> _Record extracts_
___
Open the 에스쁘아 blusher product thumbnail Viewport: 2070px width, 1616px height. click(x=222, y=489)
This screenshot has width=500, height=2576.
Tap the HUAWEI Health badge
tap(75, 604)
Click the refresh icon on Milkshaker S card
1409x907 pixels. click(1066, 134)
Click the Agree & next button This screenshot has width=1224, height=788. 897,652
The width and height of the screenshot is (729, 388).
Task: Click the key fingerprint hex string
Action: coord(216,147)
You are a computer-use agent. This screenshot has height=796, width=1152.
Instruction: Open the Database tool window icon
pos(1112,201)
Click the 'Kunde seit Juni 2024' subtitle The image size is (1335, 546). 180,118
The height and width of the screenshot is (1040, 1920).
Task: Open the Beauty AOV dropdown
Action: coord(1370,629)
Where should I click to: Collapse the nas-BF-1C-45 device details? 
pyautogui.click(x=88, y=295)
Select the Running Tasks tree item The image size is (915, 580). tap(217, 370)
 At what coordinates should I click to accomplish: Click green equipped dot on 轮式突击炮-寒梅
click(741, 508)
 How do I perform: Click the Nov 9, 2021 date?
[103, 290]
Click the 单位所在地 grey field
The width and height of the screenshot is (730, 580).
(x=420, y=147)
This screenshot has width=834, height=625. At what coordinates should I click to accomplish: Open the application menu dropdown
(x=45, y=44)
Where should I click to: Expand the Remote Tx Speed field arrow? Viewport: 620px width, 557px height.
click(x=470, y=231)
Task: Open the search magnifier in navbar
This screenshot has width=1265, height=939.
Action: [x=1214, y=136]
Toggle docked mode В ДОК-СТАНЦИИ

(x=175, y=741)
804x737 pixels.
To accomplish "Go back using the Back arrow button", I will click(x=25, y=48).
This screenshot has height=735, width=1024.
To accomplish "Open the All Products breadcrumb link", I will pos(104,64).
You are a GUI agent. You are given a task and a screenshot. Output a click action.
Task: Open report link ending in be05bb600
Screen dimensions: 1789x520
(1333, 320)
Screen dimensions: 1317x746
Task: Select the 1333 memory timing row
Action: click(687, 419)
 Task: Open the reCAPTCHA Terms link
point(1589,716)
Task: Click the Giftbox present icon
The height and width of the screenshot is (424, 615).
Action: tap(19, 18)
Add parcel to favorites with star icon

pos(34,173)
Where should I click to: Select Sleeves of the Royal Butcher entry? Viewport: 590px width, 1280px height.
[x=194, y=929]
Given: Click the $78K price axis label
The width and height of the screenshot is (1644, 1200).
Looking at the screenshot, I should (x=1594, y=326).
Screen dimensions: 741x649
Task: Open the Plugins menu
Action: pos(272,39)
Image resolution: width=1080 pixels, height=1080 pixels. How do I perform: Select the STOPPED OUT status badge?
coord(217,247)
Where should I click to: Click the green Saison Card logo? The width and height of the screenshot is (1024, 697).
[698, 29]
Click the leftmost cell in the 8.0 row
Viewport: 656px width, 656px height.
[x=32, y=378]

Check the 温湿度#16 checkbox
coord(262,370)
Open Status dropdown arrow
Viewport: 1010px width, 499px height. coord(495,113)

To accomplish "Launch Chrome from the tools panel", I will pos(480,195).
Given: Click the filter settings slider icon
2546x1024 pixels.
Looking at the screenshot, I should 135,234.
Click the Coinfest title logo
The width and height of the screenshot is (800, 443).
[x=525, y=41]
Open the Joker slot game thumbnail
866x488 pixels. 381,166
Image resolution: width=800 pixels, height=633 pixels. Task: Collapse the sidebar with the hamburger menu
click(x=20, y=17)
___
> _Your task_
Going from the line that has "Open the Joker slot game thumbnail" through the last line of the entries, retype each line exactly as given and add nothing.

> _Final answer_
Open the Joker slot game thumbnail
866x488 pixels. 381,166
Image resolution: width=800 pixels, height=633 pixels. Task: Collapse the sidebar with the hamburger menu
click(x=20, y=17)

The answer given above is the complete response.